* Required actions:
(1) Reproduce the stretch of the Ambulance Life review from "They’ll run in" through "clunky to say the least." word for word.
(2) Pick up the Ambulance Life review after its final sentence and continue it.

* Supplied passage:
##########

Home / Features /Ambulance Life: A Paramedic Simulator – A career change you won’t stick with ByKim Snaith 6 February 20256 February 2025
I’ve never fancied being a paramedic, but Aesir Interactive’s latest simulator game promises a taste of the career path without so much as getting a splash of blood on your sleeve. I’m a sucker for a sim, and so I couldn’t pass up trying Ambulance Life: A Paramedic Simulator. After a short stint with the game, however, it’s safe to say my ambitions haven’t changed. I won’t be signing up to retrain as a paramedic any time soon.
I suppose the most important thing that Ambulance Life: A Paramedic Simulator has taught me is that running over a pedestrian while behind the wheel will not be tolerated. Yes, it’s common sense, really, but personally, I’ve always thought that if you are going to get run over, being hit by an ambulance is probably the best case scenario. After all, you’ve got immediate medical attention right there. Not in Ambulance Life. Forget about pulling up and administering medical attention to you own victim: it’s an instant game over for you, and back to your last checkpoint you go.
The problem is that, as ridiculous as it sounds, it’s not all that easy to not hit pedestrians. Sometimes you need to turn into a little side street and maybe it’s absolutely snided with people walking here, there and everywhere. You’d think that if an ambulance, blues-and-twos going at full volume, was turning into a road you wanted to cross, you’d simply stay put. But no: these hapless pedestrians of Ambulance Life seem to lose all sense and immediately panic when they see your ambulance appear.
They’ll run in all directions, often straight in front of you and, given the default third-person, out-of-vehicle viewpoint while you’re driving, you won’t be able to see the blighters. And well, that’s exactly how I ran one over. Sorry-not sorry: they deserved it for their absolute obliviousness to the Highway Code.
The haplessness of pedestrians pretty much sums up all of Ambulance Life: A Paramedic Life to a tee. While it’s not completely terrible, it is janky through-and-through. Character models aren’t awful, but they aren’t quite right either, and the way they talk to you without attempting to look at you is unsettling to say the least. Pulling out a stretcher and trying to manoeuvre it feels a little like a Monty Python outtake and administering treatment to a patient is fiddly and clunky to say the least.

##########

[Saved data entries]
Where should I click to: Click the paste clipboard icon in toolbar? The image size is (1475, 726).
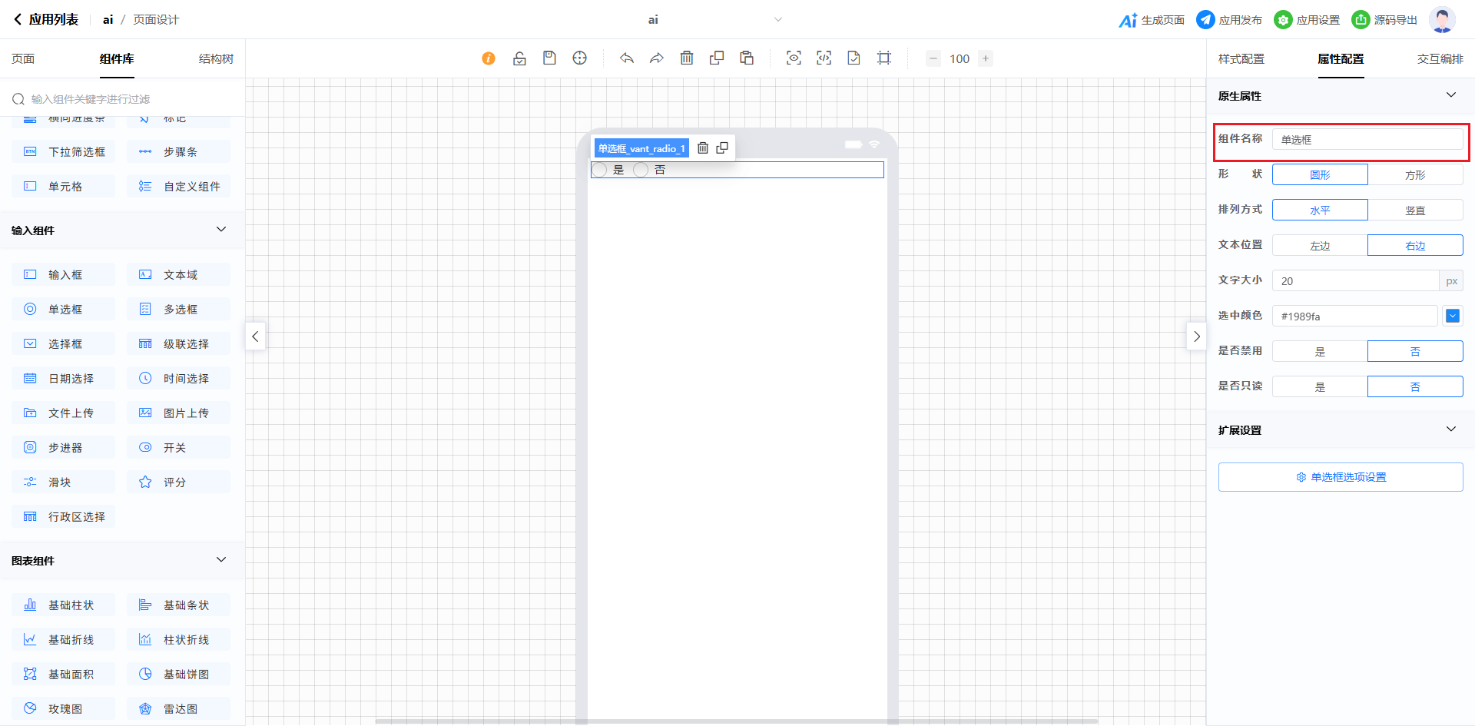(x=747, y=58)
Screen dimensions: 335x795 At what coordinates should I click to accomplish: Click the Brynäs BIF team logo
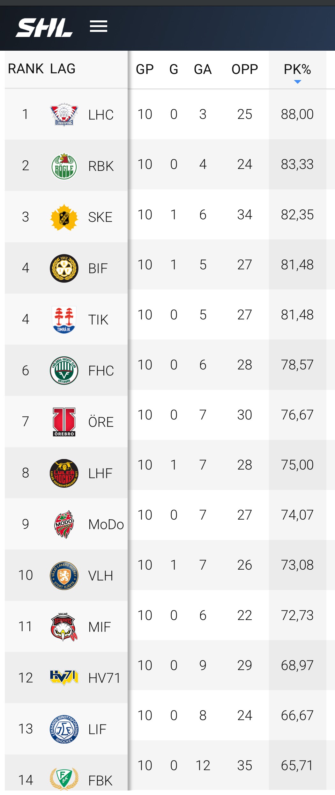tap(64, 268)
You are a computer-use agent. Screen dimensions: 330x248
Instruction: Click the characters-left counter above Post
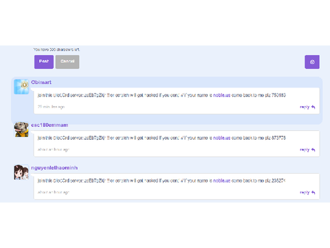point(56,50)
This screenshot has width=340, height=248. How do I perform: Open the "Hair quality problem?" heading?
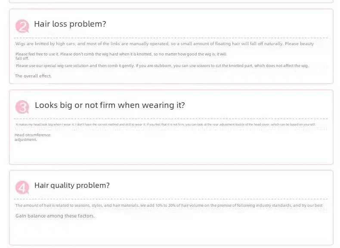coord(72,185)
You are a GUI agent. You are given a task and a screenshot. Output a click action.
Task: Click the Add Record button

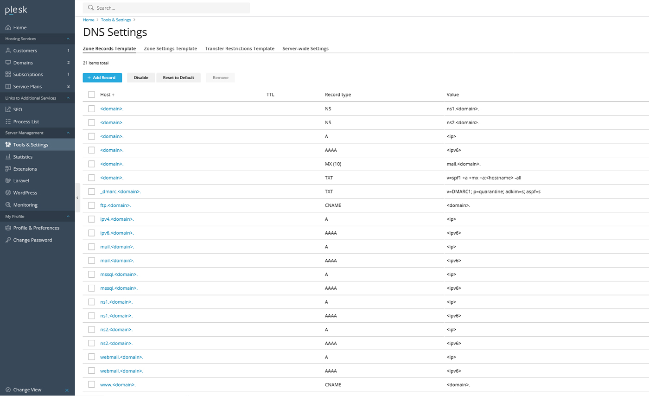(102, 77)
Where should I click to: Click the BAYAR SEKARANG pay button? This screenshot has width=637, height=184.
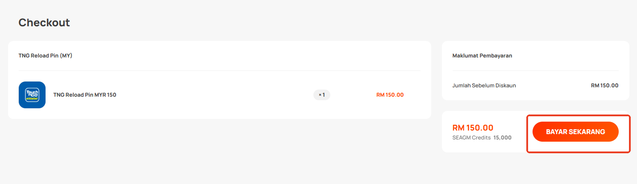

##########

* Set of answers:
(1)
They’ll run in all directions, often straight in front of you and, given the default third-person, out-of-vehicle viewpoint while you’re driving, you won’t be able to see the blighters. And well, that’s exactly how I ran one over. Sorry-not sorry: they deserved it for their absolute obliviousness to the Highway Code.
The haplessness of pedestrians pretty much sums up all of Ambulance Life: A Paramedic Life to a tee. While it’s not completely terrible, it is janky through-and-through. Character models aren’t awful, but they aren’t quite right either, and the way they talk to you without attempting to look at you is unsettling to say the least. Pulling out a stretcher and trying to manoeuvre it feels a little like a Monty Python outtake and administering treatment to a patient is fiddly and clunky to say the least.

(2)
At least you can administer treatment to a patient. There’s a bit of a puzzle to treating each emergency you’re called out for: you’ll first need to ask some questions or observe the surroundings to work out what’s happened. Maybe it’s a road traffic accident, or maybe someone’s just had a funny turn while at work. There’s the whole gamut of emergencies to deal with, from profuse bleeding to a bit of a headache, and you’ll need to ask the right questions and do the correct preliminary checks before carting your patient off into the back of your ambulance.
If you’ve played Aesir Interactive’s previous game, Police Simulator: Patrol Officers, you’ll have some idea of how the format of the game works. You choose what type of shift you want to play, then get to it. You can choose the length of your shift, too, which will dictate how many emergencies you’ll deal with in one run. It’s very formulaic, although while I quite enjoyed Police Simulator, I can’t quite get into Ambulance Life in the same way.
Perhaps it’s because, as you’re treating a patient and trying to work out what’s wrong with them, it seems like everything is just handed to you on a plate. My to-do list told me exactly what medication to give someone and what procedures to carry out. It’s all just about ticking items off a list rather than figuring things out for myself. Granted, I have zero medical training so I’d have no idea what medicine might calm down a panicking RTA victim. But a bit of guidance rather than being told exactly what to do might go down better.
This comes with a caveat: my time with Ambulance Life: Paramedic Simulator has been very short so there’s a good chance that, further down the line, those to-do lists disappear and I’m given more responsibility. The problem is, it’s just not good enough to keep me playing to find out. It’s almost a shame, too, because bigger, high-stakes emergencies sound rather exciting — but given the jankiness of the earlier missions, I have a feeling they’ll be a stress-induced nightmare (and not for the right reasons).
Ambulance Life is not a terrible game by any means, but it’s not a good one, either. If you’re curious about what life as a paramedic is like, you might want to give this a try — but I don’t think it’ll give you much of a taste of reality. Just remember the one golden rule: don’t run anyone over.
Ambulance Life: Paramedic Simulator is available on PS5, Xbox Series X/S and PC.